======== Given passage ========
A 30B Qwen model walks into a Raspberry Pi and runs in real time

Performance & “real time” on Raspberry Pi

  • OP’s claim clarified: on a Pi 5 (16GB), Qwen3‑30B‑A3B Q3_K_S (2.7 bpw) reaches ~8 tokens/sec while preserving ~94% of BF16 benchmark accuracy.
  • Several users reproduced results: one needed -c 4096 (shorter context) to avoid OOM, then saw ~6–8 tok/s generation and ~8–10 tok/s prompt processing; longer outputs dropped to ~4–6 tok/s.
  • Another reported ~3–4 tok/s with same model, unclear why. Others benchmarked similar speeds on low‑end x86 mini‑PCs and better speeds (15–40 tok/s) on desktop CPUs/GPUs.
  • Some note the reduced context (e.g. 4096) is a real limitation and can degrade answer quality for longer interactions.
  • Debate on “real time”: some use it loosely (“as fast as you can read”), others insist real‑time means bounded latency (e.g. ~10 tok/s including TTS) or sub‑30ms reactions.

Quantization, accuracy metrics & A3B MoE

  • Quantization discussed as per‑tensor, variable‑bit (“average bpw”) with surprisingly high benchmark retention.
  • “Accuracy” here means combined scores on GSM8K, MMLU, IFEVAL, and LiveCodeBench; link to vendor’s methodology is referenced.
  • Some feel calling it “30B” is misleading because it’s an A3B MoE model: only ~3B parameters are active per token, so memory bandwidth per token is closer to a 3–5B dense model, though total parameters are ~30B.
======== Exercise data ========
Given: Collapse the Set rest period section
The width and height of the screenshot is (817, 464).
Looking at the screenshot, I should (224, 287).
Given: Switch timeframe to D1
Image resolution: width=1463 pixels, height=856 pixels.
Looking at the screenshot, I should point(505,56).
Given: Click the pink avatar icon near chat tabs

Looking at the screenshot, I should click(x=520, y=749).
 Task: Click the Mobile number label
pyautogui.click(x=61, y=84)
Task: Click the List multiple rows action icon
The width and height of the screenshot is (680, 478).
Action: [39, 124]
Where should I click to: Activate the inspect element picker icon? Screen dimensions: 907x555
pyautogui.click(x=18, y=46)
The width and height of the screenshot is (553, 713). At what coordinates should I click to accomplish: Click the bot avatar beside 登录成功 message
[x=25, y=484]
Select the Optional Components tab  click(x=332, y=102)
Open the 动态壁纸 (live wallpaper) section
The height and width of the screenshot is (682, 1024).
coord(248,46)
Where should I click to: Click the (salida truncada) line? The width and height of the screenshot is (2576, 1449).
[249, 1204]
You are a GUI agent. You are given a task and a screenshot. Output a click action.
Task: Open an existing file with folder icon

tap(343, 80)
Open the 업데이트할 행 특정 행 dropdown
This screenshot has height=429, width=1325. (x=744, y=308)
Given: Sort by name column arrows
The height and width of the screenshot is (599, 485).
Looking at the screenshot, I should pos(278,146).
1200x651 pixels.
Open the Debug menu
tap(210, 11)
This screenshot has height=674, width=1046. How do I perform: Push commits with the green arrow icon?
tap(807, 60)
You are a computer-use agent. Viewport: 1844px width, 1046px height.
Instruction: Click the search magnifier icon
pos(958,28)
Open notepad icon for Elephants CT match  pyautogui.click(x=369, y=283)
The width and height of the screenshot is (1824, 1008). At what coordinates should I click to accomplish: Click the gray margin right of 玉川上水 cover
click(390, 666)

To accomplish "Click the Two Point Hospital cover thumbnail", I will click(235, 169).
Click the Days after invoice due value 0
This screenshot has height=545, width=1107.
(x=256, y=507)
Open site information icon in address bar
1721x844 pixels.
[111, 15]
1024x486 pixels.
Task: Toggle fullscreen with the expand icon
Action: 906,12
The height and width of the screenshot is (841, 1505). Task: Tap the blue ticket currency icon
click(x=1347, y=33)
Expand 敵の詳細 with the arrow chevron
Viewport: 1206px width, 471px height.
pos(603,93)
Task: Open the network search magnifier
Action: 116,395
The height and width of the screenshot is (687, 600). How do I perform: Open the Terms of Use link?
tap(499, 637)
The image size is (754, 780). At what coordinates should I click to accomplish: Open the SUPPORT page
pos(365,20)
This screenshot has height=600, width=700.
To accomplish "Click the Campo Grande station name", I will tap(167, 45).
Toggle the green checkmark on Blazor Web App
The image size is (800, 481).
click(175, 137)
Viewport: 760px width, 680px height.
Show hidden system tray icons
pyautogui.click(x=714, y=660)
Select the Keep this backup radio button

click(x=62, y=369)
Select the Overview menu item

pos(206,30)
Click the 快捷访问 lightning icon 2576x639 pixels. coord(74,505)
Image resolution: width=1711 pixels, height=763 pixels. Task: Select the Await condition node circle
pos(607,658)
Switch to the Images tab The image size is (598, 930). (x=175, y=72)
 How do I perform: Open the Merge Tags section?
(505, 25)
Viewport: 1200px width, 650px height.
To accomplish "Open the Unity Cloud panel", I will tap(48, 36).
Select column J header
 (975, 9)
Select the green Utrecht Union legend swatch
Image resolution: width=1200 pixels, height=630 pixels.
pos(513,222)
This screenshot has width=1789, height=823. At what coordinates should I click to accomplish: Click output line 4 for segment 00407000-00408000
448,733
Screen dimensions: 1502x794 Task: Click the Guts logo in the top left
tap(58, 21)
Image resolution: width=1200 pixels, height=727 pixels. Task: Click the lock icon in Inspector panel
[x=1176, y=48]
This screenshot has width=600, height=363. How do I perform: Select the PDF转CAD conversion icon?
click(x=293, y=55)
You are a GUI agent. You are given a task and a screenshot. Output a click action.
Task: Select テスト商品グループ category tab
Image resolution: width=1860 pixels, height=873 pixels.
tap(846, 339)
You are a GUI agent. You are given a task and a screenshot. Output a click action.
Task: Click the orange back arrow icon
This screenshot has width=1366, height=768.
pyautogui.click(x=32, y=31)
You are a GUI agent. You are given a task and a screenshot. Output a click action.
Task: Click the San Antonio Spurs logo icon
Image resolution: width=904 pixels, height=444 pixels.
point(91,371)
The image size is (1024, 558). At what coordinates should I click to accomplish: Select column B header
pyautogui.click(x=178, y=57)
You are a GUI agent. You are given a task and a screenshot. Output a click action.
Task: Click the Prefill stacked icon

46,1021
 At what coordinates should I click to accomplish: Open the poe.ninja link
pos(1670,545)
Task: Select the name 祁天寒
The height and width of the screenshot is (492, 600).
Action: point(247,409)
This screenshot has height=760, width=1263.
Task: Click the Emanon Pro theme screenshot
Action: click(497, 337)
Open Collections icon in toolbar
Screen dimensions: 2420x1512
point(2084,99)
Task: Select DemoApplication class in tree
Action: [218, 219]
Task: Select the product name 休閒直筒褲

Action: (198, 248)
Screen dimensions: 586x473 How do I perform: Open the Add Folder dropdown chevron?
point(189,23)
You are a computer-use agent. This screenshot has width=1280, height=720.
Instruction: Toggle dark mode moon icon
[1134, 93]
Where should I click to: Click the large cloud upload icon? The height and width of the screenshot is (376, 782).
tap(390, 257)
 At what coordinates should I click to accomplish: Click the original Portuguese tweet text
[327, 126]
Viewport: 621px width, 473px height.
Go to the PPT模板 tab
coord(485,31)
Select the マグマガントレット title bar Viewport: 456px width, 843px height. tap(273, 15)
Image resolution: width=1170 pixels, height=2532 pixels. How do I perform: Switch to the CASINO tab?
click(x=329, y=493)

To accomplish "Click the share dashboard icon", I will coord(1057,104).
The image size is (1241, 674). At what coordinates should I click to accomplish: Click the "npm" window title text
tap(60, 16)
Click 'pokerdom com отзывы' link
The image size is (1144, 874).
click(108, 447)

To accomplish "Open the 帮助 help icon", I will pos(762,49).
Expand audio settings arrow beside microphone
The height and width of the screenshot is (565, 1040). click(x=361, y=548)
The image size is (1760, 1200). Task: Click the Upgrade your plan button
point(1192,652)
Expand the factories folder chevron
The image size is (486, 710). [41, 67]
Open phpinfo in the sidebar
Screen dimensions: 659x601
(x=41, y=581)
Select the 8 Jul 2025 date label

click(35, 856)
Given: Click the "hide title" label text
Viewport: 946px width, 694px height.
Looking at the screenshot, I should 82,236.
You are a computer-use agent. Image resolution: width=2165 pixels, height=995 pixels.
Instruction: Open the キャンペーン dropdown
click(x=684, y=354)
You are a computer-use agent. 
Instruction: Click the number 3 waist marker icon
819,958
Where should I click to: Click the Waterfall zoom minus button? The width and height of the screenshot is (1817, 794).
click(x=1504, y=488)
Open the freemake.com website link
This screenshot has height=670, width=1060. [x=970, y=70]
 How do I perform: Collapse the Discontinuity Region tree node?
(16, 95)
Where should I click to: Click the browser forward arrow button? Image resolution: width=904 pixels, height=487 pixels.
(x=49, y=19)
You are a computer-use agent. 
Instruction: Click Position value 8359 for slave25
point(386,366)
========
Your objective: Continue the summary of the discussion about running a 30B Qwen model on a Raspberry Pi, picking up right after its last bullet point.

The answer:
  • Explanations of MoE: a small “router” picks a subset of experts per token, so most weights are never fetched per step.

Local assistants & smart home visions

  • Strong interest in a privacy‑preserving, fully local “Alexa replacement”:
    • Cheap room devices (mic/speaker, maybe display) + a home server + pluggable inference boxes.
    • Desire for plug‑and‑play standards, no cloud accounts, and voice control over timers, weather, basic queries, and home automation.
  • Home Assistant + its Voice edition mentioned as close to this vision; others point to text‑based assistants and DIY agents.
  • Some want proactive, context‑aware local agents that listen to household conversations, identify problems, and later propose solutions—seen by some as exciting, by others as creepy.

HN summaries & AI in the comment stream

  • One user wants an HN front page with automatic LLM article summaries; others strongly oppose AI‑generated “slop” in comments.
  • Compromise suggestions: browser extensions/userscripts that call LLMs client‑side so HN itself stays human‑written.
  • Concern raised that over‑reliance on summaries may harm media literacy and flatten authors’ style and nuance.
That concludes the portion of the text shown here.